Is mixing ADO.NET and LINQ-TO-SQL bad? My data lay

2019-05-10 05:16发布

问题:

UPDATE

As Mathias notes below, this exact problem has been reported and resolved here: ASP.NET-MVC (IIS6) Error on high traffic: Specified cast is not valid

ORIGINAL POST

This may be too specific a debugging issue to be posted here, but I'm posting it anyway in the hopes that it produces a solution that others find useful.

I have a web application that operates under moderate load -- maybe 5 requests per second. It has some older code talking to Sql via ADO.NET + DataReaders and has been using this same technique for at least five years without problem. It also has some newer code using LINQ-to-SQL. Both techniques use the same connection string to maximize connection pool reuse.

Recently I'm experiencing a very weird behavior described by these symptoms:

  1. Everything will work perfectly for about a day, then suddenly every call (or nearly every call) to the data layer (both ADO.NET and LINQ) returns data that cannot be parsed by my code -- I'll get exceptions like "Unable to cast object of type 'System.Int32' to type 'System.String'." or "Sequence contains no elements" or "IndexOutOfRangeException" or "Invalid attempt to call Read when reader is closed".

  2. Interestingly, I never get exceptions from SqlCommand.ExecuteReader() or DataReader.Read() -- the exceptions only occur when I try to parse the IDataRecord that is returned.

  3. I am able to fix the problem temporarily by restarting either Sql or IIS. After a few hours it comes back again.

  4. I've tried monitoring the number of connections in the connection pool and it never goes above 3 or so. Certainly never above 100.

  5. I'm not getting anything in the event log that indicates any problem with Sql or IIS.

  6. The drive has 9 GB empty space.

  7. I suspected bad RAM, but the server is using registered ECC DIMMs.

  8. I have other applications using ADO.NET that work fine and never exhibit the problem.

  9. When the problem is occurring I can call the exact same stored procedures via Management Studio and they return the correct, expected results.

Here is my pattern for ADO.NET access:

using (var dbConn = Database.Connection) // gets already-open connection
{
  var cmd = new SqlCommand("GetData", dbConn);
  cmd.CommandType = CommandType.StoredProcedure;
  cmd.Parameters.AddWithValue("@id", id);

  SomeDataObject dataObject = null;

  var dr = cmd.ExecuteReader(CommandBehavior.CloseConnection | CommandBehavior.SingleRow);

  if (dr.Read())
    dataObject = new SomeDataObject(dr);

  dr.Close();

  return dataObject;
}

Theory: Is it possible that the combination of ADO.NET in one part of the code and LINQ in another part of the code, both using the same connections from the connection pool, is having some weird side-effect?

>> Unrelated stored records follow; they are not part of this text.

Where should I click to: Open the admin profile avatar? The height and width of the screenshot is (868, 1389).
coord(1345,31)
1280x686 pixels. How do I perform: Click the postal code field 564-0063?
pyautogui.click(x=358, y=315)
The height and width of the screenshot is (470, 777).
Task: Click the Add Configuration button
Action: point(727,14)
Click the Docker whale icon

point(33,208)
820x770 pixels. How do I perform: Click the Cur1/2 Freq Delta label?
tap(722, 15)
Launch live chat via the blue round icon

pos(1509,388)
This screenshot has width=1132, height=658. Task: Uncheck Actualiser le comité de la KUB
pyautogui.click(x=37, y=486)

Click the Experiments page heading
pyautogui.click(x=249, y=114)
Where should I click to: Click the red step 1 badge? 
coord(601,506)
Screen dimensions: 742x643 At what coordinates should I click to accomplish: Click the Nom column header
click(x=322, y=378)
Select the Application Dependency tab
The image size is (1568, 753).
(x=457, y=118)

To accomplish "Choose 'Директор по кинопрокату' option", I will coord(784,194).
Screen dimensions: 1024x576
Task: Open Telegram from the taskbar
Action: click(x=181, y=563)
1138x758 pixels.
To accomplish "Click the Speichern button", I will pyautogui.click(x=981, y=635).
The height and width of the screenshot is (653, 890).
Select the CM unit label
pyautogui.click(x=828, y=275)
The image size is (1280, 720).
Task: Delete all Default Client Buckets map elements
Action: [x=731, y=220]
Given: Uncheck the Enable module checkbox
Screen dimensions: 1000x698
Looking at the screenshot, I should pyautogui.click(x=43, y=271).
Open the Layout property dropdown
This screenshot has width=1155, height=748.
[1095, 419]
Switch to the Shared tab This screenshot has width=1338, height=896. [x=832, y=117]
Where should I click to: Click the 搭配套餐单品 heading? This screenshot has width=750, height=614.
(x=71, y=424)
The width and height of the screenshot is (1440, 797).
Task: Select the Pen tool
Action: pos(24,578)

Question: Are there any debugging steps I should be trying? Any events logs or performance metrics that might help?

回答1:

UPDATE

I found someone on SO who apparently has the same issue

ASP.NET-MVC (IIS6) Error on high traffic: Specified cast is not valid.

It is expained in the answer from ATLE

ORIGINAL POST

I have seen issues in a linq-to-sql application when under load. I used MVC - Storefront from Rob Connery so I guess a lot of people use this kind of application layout. The application worked perfectly when under little load, but there where strange errors that sounded like the one you describe when under medium load.

I suspected that it was an issue with where the db-context was stored.

In my case it was easy to reproduce: I used jmeter and had 5 threads each having a couple of requests per second (20 I guess). I realy needed to have load originating from multiple threads.

So my advice is: Try to reproduce the error in development by creating some load with Jmeter (not good for ASP.NET but for ASP.NET MVC) or application center test.



回答2:

20+ open connections on 5 hits/second is a red flag to me. We have close to 100 hits/sec and hover around 10 connections.

What about memory use? Is it high?

I suspect you're having problems with releasing resources. I'm still getting my feet wet with LINQ to SQL and I too have a long positive expereince with ADO.NET. I wonder if you're missing a pattern with LINQ to SQL that cleans up connections, etc.

Try this - can you isolate the ADO.NET code from LINQ in the application? If you ONLY make ADO.NET calls, what happens to memory, connection count, etc? Then add in the LINQ stuff and see how it affects it.

Resource problems seem to 'start up late' becuase they take a while to accumulate.